- Assignment
From the entries below, copy each line in which the word "radio" occurs.

Data entries
• • •
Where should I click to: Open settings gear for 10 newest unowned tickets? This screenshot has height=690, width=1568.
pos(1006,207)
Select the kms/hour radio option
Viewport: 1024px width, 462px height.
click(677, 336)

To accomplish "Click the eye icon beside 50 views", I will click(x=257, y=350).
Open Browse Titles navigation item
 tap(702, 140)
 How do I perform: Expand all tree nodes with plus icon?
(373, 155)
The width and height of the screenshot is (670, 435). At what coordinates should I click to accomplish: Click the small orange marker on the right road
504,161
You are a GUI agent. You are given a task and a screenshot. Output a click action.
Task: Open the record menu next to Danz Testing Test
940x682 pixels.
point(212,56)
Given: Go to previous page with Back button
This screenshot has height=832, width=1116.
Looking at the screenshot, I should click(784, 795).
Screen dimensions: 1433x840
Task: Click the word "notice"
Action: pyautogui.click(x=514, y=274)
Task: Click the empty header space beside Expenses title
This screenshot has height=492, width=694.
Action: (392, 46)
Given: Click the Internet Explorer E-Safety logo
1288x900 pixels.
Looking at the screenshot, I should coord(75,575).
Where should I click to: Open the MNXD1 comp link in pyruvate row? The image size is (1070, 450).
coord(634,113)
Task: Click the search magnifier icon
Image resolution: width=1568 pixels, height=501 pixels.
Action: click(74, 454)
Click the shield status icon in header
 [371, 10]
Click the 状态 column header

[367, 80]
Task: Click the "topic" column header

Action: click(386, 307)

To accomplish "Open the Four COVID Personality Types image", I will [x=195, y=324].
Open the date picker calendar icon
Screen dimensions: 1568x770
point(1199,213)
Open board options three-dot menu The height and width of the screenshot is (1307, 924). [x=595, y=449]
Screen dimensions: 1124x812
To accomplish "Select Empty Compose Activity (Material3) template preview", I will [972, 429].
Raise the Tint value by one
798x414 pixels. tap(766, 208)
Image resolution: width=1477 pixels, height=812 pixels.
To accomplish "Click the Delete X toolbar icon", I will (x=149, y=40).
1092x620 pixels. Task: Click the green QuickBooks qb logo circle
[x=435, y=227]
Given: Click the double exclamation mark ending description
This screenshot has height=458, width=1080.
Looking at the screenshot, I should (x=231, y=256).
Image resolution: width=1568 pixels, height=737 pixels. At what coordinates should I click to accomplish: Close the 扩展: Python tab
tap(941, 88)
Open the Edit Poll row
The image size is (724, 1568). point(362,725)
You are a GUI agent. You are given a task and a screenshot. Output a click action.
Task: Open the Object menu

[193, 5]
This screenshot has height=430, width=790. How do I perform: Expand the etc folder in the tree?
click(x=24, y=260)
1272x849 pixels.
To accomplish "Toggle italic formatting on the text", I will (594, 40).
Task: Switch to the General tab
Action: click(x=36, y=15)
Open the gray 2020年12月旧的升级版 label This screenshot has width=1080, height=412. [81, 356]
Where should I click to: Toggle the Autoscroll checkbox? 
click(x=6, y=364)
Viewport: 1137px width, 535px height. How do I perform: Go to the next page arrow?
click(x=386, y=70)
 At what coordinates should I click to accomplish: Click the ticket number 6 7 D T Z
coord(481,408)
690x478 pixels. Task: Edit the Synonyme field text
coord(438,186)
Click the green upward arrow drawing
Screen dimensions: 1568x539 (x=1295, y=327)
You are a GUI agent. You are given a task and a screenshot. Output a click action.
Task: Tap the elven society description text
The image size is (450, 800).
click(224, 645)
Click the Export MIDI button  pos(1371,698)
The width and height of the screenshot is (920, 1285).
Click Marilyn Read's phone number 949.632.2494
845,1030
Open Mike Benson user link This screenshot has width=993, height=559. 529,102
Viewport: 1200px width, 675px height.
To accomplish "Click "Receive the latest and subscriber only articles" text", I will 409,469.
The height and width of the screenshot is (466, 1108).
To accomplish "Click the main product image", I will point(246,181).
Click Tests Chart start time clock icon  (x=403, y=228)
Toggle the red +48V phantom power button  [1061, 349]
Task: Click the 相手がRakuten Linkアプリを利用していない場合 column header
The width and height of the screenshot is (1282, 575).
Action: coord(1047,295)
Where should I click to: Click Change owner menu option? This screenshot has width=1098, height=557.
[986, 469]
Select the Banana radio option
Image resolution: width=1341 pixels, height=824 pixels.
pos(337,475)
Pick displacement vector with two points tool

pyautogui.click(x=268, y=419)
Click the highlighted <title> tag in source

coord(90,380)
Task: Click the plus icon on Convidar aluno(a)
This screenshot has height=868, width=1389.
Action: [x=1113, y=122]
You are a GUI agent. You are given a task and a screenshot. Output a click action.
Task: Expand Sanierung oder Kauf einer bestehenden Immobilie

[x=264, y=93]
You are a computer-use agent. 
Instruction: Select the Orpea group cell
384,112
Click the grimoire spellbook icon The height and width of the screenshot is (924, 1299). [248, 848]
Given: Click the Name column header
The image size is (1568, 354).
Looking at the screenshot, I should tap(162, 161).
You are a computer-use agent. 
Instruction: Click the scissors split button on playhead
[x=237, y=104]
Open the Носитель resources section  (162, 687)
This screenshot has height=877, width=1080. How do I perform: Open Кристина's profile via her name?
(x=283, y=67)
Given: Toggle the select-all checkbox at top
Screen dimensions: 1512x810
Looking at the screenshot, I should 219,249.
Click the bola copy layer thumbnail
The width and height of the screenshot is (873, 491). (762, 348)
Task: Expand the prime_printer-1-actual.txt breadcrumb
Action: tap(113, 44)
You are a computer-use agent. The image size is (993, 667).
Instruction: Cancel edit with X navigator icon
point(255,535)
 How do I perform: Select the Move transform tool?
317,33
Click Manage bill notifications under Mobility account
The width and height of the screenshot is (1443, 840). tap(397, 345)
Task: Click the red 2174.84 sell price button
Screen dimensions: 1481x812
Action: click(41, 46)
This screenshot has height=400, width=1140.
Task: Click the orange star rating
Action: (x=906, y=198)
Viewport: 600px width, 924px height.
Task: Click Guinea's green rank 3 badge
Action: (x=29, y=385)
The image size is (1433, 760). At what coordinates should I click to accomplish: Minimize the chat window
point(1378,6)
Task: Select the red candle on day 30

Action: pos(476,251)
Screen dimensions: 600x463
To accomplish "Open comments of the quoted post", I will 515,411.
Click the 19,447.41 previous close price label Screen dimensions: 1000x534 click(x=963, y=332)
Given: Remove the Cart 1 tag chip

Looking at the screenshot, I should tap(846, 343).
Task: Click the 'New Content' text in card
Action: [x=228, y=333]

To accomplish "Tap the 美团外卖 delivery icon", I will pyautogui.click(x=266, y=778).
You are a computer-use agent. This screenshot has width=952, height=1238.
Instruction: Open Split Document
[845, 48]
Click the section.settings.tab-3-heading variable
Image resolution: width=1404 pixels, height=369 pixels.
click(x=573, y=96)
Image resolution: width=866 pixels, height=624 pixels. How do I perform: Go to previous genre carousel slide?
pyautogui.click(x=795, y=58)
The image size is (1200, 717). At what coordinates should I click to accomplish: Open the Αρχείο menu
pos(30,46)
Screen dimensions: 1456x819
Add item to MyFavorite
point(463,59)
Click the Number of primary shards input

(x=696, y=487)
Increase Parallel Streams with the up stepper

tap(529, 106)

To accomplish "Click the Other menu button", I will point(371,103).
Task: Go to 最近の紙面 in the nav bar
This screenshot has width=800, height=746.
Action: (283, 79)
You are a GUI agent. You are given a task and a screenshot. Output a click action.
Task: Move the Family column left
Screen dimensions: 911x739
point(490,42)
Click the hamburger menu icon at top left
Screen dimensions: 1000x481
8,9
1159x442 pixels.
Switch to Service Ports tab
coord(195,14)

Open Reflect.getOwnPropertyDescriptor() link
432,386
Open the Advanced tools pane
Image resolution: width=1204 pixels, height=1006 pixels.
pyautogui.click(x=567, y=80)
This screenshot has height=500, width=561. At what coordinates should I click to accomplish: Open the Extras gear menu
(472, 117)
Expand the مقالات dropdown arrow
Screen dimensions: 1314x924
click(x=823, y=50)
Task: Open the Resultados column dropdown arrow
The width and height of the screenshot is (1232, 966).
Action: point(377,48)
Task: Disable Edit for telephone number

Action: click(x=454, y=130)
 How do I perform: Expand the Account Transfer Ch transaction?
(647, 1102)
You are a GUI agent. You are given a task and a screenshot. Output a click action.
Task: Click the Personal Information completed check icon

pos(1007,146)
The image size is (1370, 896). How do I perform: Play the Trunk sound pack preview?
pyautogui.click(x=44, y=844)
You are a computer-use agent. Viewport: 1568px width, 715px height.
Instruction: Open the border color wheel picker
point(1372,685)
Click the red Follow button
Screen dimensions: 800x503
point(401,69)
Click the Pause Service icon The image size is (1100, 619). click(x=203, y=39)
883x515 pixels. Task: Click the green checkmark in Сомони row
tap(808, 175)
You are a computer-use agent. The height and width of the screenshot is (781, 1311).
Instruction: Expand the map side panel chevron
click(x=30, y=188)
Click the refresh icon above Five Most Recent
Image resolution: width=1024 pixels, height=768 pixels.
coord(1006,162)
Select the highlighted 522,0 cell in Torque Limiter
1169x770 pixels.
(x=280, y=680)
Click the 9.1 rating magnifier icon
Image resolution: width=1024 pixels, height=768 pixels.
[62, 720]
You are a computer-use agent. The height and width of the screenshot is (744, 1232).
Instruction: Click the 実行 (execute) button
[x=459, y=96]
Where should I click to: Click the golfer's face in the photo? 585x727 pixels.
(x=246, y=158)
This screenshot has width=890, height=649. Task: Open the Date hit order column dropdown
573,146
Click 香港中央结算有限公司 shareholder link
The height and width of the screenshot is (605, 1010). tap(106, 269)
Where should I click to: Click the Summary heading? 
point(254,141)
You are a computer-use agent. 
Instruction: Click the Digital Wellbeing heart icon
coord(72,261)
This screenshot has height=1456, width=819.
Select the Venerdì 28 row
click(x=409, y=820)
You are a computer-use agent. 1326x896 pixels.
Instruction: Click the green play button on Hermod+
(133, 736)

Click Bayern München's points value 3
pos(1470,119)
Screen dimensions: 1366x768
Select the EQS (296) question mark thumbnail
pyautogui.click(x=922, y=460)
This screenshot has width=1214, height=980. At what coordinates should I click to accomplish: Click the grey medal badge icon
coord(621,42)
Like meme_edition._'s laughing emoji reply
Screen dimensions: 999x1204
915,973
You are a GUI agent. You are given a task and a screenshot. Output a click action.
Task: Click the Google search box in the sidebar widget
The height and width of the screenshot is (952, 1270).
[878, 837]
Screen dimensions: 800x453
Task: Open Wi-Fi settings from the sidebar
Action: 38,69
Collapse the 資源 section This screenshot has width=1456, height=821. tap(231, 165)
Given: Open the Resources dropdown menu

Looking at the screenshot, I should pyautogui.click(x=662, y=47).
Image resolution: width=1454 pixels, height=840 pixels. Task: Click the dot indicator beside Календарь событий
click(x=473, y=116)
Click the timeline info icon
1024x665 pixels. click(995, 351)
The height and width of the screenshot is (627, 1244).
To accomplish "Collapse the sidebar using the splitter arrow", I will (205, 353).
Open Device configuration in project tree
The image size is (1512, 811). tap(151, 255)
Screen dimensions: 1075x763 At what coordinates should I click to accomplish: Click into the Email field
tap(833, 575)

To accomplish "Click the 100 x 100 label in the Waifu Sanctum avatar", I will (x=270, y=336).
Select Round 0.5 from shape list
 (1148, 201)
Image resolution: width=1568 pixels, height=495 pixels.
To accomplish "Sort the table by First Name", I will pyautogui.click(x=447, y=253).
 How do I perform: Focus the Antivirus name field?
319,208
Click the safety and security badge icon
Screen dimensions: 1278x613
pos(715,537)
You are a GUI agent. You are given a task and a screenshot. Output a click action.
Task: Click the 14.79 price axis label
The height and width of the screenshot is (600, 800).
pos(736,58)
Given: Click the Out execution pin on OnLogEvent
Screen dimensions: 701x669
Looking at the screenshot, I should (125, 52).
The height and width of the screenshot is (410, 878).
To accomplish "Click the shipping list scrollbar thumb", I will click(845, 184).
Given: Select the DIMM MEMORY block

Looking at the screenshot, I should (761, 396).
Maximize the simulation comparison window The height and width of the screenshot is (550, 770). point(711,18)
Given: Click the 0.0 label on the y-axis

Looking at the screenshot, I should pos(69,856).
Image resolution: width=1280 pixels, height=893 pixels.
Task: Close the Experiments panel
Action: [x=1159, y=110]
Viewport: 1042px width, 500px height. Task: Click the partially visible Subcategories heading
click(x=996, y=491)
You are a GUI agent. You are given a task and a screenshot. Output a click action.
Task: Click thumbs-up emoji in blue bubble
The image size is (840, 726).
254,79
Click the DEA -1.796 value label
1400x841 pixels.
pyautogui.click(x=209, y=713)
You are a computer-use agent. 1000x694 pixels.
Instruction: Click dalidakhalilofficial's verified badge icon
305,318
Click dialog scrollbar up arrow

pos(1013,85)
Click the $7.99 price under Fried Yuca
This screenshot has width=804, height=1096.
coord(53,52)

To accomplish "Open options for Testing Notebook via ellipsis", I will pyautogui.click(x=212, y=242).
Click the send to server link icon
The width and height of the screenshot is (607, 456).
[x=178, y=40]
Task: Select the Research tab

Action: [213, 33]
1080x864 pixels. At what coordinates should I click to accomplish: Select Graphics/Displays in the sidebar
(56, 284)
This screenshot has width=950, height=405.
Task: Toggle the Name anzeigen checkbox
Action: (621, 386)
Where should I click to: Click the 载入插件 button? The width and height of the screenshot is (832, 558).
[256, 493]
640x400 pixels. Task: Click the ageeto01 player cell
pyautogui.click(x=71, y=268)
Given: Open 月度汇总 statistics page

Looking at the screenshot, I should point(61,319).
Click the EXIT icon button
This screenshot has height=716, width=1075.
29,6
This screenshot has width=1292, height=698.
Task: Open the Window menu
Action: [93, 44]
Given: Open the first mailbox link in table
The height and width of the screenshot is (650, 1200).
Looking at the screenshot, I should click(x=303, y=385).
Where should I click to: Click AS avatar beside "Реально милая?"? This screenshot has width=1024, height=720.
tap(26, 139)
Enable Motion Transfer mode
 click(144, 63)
• • •
- Result for this exercise
Select the kms/hour radio option
Select the Banana radio option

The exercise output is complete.